Suppose two $\sigma$-algebra's $\mathcal{F}_1,\mathcal{F}_2$ are conditionally independent given some $\sigma$-algebra $\mathcal{G}$ i.e. for any $A\in \mathcal{F}_1$, and $B\in\mathcal{F}_2$, we have
$P(A\cap B|\mathcal{G}) = P(A|\mathcal{G})P(B|\mathcal{G})$
is it true that for any $C\in \mathcal{G}$ we have for any $A\in \mathcal{F}_1$, and $B\in\mathcal{F}_2$,
$P(A\cap B|C) = P(A|C)P(B|C)$?
I have been trying to show this and this is what I have
$P(A\cap B|C) = \frac{1}{P(C)} P(A\cap B\cap C) =\frac{1}{P(C)}* \mathbb{E}[\mathbb{E} (1_A *1_B*1_C|\mathcal{G})]$
$ =\frac{1}{P(C)} *\mathbb{E}[\mathbb{E}(1_A*1_C|\mathcal{G})\mathbb{E}(1_B*1_C|\mathcal{G})] $
At this point I feel like I should be able to use the definition of conditional expectation, but I am not sure what to do with the product of conditional expectations.
The reason why you are having difficulty showing this is that the assertion is not true! If it were, then setting $C=\Omega$ we would conclude $$P(A\cap B) = P(A\cap B\mid \Omega) = P(A\mid \Omega) P(B\mid \Omega) = P(A)P(B)$$ for every $A\in\cal F_1$ and every $B\in\cal F_2$, i.e., we would deduce that the sigma-algebras $\cal F_1$ and $\cal F_2$ are unconditionally independent.

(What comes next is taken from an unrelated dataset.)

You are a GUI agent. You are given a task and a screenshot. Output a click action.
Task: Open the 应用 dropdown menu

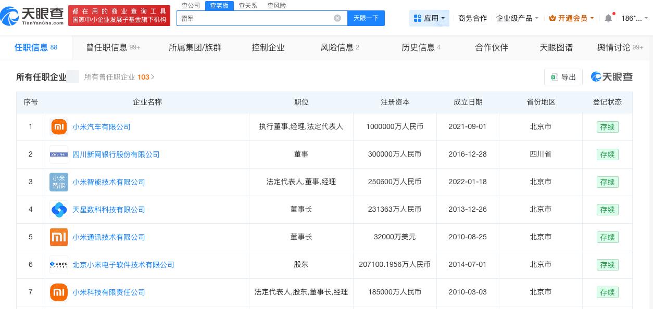[429, 18]
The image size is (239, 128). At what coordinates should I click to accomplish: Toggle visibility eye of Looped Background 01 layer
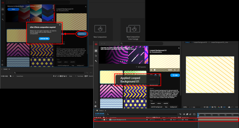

What's the intuition behind this negative result? Suppose ${\cal G}=\sigma(Z)$, where $Z$ is a discrete random variable. If $\cal F_1$ and $\cal F_2$ are conditionally independent given $\cal G$, it is straightforward to prove that $$P(A\cap B\mid Z=z)=P(A\mid Z=z)P(B\mid Z=z)$$ for any $z$ and any $A\in\cal F_1$ and $B\in\cal F_2$. However, $\cal G$ contains more events than those of the form $\{Z=z\}$, including events where the asserted claim fails to hold. The problem is that $\cal G$ is too big.